start DATA SHOWN

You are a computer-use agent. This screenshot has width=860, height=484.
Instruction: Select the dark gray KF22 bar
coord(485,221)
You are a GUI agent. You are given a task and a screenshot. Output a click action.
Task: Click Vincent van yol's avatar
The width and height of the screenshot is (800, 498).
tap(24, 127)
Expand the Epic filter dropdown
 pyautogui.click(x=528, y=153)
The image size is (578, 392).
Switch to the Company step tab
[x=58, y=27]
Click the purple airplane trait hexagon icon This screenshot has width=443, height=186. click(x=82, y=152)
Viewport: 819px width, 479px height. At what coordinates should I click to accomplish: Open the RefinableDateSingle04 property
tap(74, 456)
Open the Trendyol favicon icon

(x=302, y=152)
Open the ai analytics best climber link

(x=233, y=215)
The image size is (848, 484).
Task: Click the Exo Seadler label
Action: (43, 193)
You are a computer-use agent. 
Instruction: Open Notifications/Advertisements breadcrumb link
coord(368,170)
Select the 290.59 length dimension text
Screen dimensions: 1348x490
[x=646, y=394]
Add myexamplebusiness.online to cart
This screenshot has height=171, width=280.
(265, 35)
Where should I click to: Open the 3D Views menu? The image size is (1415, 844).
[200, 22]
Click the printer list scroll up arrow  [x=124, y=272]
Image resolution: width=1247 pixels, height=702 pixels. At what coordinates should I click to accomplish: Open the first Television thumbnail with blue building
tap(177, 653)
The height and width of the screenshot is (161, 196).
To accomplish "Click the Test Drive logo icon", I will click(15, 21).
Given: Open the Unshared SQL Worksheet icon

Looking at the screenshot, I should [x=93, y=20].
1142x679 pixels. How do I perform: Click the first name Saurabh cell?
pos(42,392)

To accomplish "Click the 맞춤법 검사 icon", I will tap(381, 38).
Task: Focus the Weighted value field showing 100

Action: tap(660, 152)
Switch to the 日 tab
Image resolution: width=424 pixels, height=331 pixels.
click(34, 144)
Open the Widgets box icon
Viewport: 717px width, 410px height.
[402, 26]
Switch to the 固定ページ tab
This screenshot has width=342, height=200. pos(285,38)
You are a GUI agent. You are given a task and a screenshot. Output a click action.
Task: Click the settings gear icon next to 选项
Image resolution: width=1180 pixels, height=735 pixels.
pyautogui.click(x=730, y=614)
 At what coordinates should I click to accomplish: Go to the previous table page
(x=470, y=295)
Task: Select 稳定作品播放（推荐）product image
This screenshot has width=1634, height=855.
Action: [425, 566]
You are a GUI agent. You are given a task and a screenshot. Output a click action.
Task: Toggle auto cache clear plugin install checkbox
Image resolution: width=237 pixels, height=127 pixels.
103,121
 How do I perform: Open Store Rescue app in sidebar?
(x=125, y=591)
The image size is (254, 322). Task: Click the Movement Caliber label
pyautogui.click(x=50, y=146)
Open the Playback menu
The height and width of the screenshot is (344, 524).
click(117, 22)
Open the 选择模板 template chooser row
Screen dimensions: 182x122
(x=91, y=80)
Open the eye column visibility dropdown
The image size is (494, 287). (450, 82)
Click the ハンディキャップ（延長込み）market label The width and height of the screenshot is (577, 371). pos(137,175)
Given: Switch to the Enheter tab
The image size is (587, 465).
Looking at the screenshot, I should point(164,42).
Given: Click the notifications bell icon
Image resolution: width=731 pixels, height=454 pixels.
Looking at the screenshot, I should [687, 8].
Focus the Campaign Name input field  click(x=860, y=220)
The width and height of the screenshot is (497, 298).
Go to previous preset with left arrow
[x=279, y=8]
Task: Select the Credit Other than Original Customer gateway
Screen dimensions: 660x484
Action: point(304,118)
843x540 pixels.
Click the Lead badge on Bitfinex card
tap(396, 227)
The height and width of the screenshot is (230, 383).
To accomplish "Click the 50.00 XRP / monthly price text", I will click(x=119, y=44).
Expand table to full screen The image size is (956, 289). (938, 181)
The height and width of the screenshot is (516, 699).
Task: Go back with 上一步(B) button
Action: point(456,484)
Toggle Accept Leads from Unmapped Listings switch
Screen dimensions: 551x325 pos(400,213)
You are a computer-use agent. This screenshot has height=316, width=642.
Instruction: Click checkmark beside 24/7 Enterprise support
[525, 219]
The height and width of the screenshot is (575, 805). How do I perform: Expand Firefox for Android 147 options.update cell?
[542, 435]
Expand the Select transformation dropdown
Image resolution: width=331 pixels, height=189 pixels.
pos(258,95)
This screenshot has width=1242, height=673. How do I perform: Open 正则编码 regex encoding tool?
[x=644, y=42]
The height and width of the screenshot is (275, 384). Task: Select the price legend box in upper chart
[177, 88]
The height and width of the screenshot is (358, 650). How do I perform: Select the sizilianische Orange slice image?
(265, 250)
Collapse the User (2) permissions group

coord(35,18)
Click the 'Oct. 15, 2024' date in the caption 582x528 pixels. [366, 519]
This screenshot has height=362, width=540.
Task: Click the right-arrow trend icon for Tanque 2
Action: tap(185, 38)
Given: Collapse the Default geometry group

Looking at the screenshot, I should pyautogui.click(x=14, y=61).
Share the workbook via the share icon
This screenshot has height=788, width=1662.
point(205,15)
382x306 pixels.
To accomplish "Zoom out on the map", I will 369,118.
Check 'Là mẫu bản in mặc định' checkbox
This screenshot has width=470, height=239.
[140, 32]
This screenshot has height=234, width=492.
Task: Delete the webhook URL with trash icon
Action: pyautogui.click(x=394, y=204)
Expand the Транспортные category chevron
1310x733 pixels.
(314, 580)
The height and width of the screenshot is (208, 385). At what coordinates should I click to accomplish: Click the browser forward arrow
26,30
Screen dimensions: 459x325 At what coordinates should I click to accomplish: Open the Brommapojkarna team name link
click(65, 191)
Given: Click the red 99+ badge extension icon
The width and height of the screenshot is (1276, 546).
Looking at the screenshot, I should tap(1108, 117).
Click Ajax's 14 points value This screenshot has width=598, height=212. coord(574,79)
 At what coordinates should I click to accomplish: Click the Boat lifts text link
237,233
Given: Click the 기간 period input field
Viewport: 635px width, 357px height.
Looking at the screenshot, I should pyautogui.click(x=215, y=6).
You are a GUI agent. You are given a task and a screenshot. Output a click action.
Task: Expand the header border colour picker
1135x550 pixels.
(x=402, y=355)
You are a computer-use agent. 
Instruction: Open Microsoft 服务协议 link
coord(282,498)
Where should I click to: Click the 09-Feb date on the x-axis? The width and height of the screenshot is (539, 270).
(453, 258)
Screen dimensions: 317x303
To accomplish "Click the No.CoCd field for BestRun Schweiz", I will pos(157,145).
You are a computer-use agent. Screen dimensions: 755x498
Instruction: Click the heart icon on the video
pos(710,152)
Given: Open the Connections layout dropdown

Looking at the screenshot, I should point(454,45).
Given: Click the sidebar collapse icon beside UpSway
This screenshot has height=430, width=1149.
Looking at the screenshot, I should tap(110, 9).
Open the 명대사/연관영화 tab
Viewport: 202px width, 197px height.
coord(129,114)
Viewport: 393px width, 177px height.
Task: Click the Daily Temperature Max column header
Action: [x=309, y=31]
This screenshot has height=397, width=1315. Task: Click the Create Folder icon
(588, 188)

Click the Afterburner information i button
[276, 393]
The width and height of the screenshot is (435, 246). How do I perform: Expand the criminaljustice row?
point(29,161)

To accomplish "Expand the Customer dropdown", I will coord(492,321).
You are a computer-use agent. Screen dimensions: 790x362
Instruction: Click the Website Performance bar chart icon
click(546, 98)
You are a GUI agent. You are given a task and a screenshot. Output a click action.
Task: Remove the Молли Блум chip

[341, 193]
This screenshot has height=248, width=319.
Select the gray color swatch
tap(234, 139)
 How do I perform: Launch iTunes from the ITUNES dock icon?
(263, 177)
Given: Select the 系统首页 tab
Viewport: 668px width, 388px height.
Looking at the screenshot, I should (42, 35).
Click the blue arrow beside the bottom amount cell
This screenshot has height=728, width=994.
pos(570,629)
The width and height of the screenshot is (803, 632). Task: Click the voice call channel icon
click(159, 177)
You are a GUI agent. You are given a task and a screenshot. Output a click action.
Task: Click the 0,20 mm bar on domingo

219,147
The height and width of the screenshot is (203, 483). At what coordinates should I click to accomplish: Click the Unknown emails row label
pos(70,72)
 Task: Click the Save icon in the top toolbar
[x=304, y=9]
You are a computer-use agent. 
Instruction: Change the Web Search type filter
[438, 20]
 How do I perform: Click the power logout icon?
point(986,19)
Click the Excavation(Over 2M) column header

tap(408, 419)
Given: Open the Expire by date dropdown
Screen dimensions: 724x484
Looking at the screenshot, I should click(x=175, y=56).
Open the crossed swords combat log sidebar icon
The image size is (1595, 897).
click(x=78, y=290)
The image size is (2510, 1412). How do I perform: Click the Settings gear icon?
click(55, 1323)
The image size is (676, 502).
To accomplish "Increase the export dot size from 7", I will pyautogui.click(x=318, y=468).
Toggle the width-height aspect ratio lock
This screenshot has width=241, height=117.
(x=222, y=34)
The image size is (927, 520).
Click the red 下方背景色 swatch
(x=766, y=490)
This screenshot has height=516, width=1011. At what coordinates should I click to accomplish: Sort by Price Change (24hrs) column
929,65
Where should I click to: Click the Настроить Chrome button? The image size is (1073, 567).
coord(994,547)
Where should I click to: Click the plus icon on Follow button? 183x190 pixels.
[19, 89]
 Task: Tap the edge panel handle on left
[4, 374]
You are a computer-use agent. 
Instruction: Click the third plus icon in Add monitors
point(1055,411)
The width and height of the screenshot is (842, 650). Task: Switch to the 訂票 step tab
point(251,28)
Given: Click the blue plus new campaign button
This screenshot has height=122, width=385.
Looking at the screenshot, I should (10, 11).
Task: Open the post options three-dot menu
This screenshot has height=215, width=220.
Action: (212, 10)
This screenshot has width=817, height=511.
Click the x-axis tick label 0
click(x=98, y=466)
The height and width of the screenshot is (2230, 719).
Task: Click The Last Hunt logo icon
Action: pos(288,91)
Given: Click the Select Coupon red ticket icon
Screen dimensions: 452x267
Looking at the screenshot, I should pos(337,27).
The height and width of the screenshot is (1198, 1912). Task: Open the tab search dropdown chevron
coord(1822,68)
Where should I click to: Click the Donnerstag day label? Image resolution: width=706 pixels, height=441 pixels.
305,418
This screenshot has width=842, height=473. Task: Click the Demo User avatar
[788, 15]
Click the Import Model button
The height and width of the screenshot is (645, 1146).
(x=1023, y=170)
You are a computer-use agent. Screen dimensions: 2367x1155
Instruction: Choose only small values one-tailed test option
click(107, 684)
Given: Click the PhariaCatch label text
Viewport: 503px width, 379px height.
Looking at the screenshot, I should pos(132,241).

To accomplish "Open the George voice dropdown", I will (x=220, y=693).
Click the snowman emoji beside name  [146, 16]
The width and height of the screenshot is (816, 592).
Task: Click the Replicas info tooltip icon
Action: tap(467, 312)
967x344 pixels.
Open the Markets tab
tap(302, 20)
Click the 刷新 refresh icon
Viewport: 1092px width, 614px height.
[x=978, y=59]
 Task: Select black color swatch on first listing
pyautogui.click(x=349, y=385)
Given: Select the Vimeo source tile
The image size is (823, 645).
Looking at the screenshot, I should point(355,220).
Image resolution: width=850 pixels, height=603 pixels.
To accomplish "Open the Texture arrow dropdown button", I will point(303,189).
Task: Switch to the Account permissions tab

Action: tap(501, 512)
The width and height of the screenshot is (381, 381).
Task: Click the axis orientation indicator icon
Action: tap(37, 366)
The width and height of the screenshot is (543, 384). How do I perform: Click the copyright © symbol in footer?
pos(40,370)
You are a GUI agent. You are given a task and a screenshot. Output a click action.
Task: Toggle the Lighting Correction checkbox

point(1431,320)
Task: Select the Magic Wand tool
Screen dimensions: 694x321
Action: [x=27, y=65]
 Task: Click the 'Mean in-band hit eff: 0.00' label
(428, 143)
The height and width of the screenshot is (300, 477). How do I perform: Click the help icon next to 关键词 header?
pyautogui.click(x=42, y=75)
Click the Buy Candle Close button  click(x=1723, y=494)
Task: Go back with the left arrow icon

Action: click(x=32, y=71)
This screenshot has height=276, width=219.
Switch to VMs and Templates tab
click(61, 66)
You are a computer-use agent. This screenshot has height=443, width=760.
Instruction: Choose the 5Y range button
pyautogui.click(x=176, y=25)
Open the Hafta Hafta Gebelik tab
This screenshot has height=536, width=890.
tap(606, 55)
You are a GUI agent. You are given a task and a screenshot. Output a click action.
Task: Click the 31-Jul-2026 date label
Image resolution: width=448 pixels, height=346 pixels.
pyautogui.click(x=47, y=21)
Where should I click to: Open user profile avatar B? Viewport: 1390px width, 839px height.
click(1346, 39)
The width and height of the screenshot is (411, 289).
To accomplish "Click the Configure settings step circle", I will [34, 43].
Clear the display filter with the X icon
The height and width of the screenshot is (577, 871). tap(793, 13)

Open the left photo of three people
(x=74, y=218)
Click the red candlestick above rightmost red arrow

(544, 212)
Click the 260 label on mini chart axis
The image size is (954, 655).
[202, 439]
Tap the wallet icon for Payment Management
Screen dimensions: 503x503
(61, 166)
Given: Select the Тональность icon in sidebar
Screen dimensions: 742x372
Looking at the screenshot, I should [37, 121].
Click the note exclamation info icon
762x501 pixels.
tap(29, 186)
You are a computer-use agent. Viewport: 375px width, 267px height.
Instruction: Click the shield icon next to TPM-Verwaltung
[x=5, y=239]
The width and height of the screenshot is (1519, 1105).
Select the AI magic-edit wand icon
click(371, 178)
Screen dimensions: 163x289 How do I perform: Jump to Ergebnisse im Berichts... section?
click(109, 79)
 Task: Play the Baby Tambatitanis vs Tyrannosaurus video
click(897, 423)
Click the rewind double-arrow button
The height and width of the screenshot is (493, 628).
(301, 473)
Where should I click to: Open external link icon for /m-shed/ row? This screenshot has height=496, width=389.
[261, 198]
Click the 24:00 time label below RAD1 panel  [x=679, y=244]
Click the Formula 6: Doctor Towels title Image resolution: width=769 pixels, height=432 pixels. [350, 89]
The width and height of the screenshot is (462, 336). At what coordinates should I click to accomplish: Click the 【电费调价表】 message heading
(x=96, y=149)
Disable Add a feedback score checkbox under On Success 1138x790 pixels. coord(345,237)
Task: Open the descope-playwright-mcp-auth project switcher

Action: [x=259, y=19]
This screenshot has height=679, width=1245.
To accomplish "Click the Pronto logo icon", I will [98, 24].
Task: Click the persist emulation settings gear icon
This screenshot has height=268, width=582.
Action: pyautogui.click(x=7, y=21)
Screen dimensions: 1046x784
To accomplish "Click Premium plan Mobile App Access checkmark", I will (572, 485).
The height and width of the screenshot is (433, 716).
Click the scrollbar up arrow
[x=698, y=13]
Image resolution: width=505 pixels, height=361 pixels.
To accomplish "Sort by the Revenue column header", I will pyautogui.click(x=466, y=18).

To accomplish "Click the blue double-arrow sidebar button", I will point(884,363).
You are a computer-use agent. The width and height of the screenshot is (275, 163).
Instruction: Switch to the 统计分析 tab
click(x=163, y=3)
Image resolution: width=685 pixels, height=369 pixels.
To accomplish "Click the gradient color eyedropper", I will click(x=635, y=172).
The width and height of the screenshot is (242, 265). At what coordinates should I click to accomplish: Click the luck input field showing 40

end DATA SHOWN

# YOUR GOAL:
Arrange the lines of the records, starting at the line that contains "The image size is (2510, 1412)." and ending at the line that contains "point(1055,411)", as a Markdown table with the columns Row and Line. Include only those lines and omit any blank ones.

# ANSWER BELOW:
| Row | Line |
|---|---|
| 1 | The image size is (2510, 1412). How do I perform: Click the Settings gear icon? |
| 2 | click(55, 1323) |
| 3 | The image size is (676, 502). |
| 4 | To accomplish "Increase the export dot size from 7", I will pyautogui.click(x=318, y=468). |
| 5 | Toggle the width-height aspect ratio lock |
| 6 | This screenshot has width=241, height=117. |
| 7 | (x=222, y=34) |
| 8 | The image size is (927, 520). |
| 9 | Click the red 下方背景色 swatch |
| 10 | (x=766, y=490) |
| 11 | This screenshot has height=516, width=1011. At what coordinates should I click to accomplish: Sort by Price Change (24hrs) column |
| 12 | 929,65 |
| 13 | Where should I click to: Click the Настроить Chrome button? The image size is (1073, 567). |
| 14 | coord(994,547) |
| 15 | Where should I click to: Click the plus icon on Follow button? 183x190 pixels. |
| 16 | [19, 89] |
| 17 |  Task: Tap the edge panel handle on left |
| 18 | [4, 374] |
| 19 | You are a computer-use agent.  |
| 20 | Instruction: Click the third plus icon in Add monitors |
| 21 | point(1055,411) |